To do>
Return, word for word, every line starting at the line with "Click calendar icon in 'Bestille time' button" and ending at the final line of the entries; skip the pictures.

The input>
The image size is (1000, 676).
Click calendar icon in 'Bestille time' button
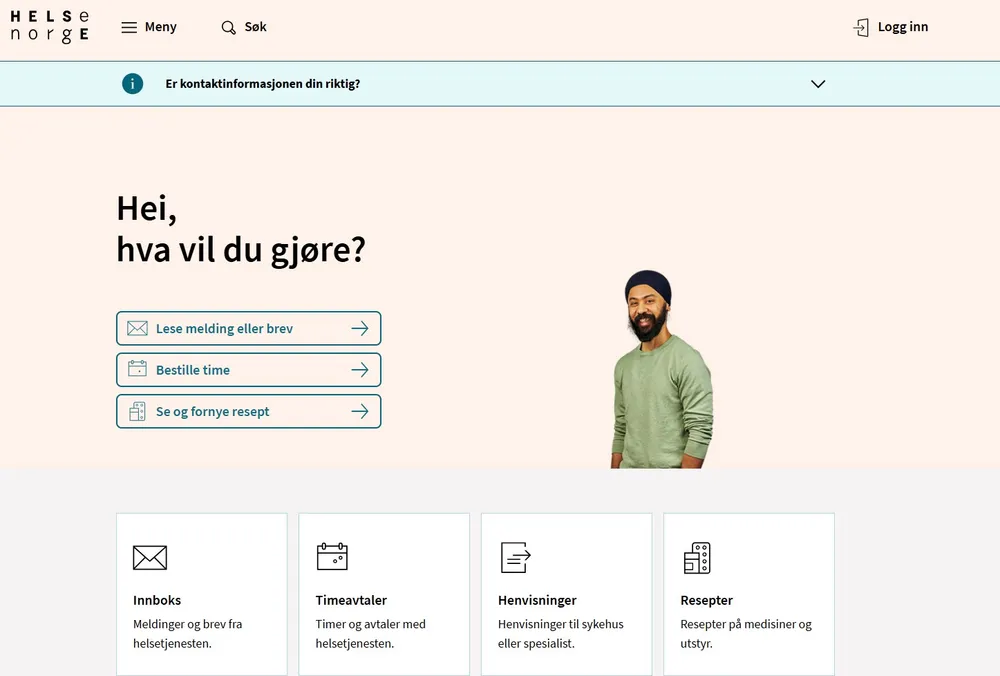point(137,370)
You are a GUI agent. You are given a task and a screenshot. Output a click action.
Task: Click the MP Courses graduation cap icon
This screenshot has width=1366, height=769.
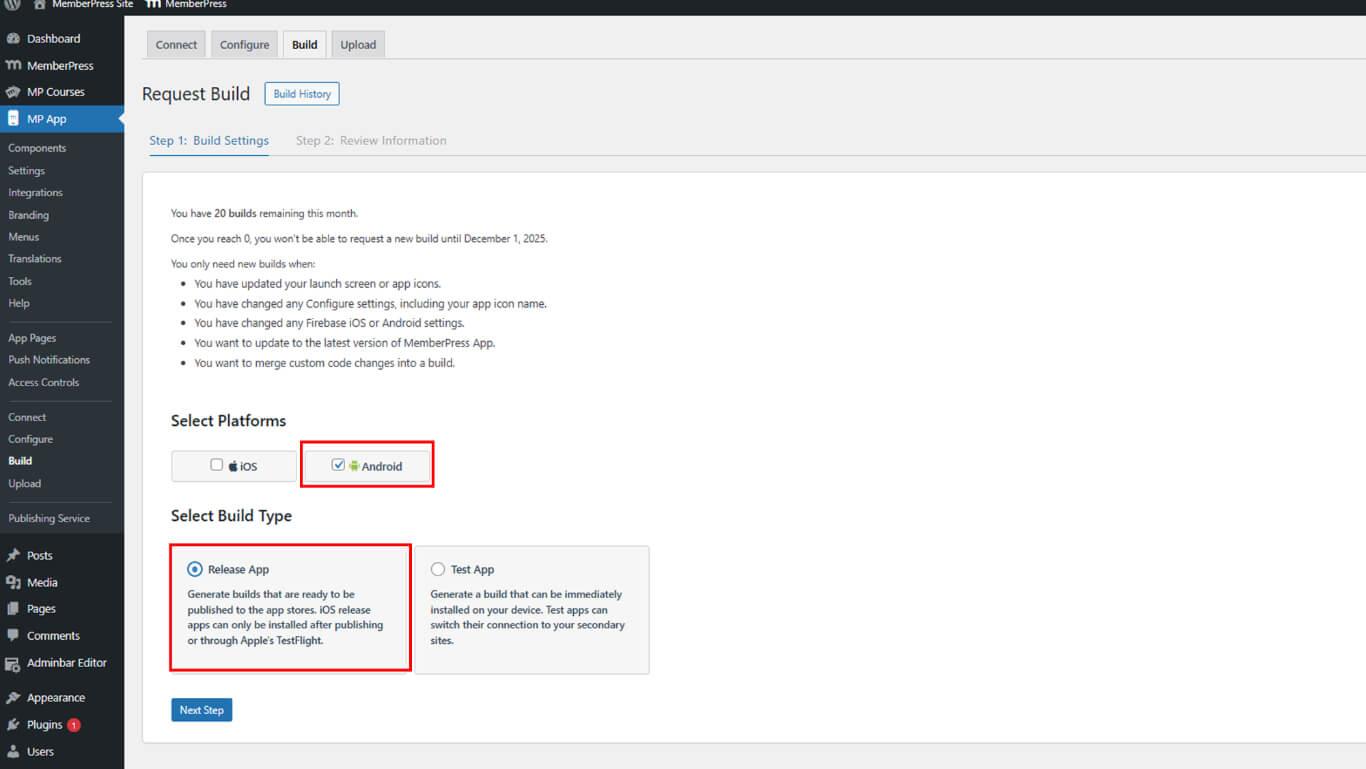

Solution to this exercise>
Click calendar icon in 'Bestille time' button
point(137,370)
You are a GUI agent. You are given a task and a screenshot. Output a click action.
Task: Click the MP Courses graduation cap icon
This screenshot has width=1366, height=769.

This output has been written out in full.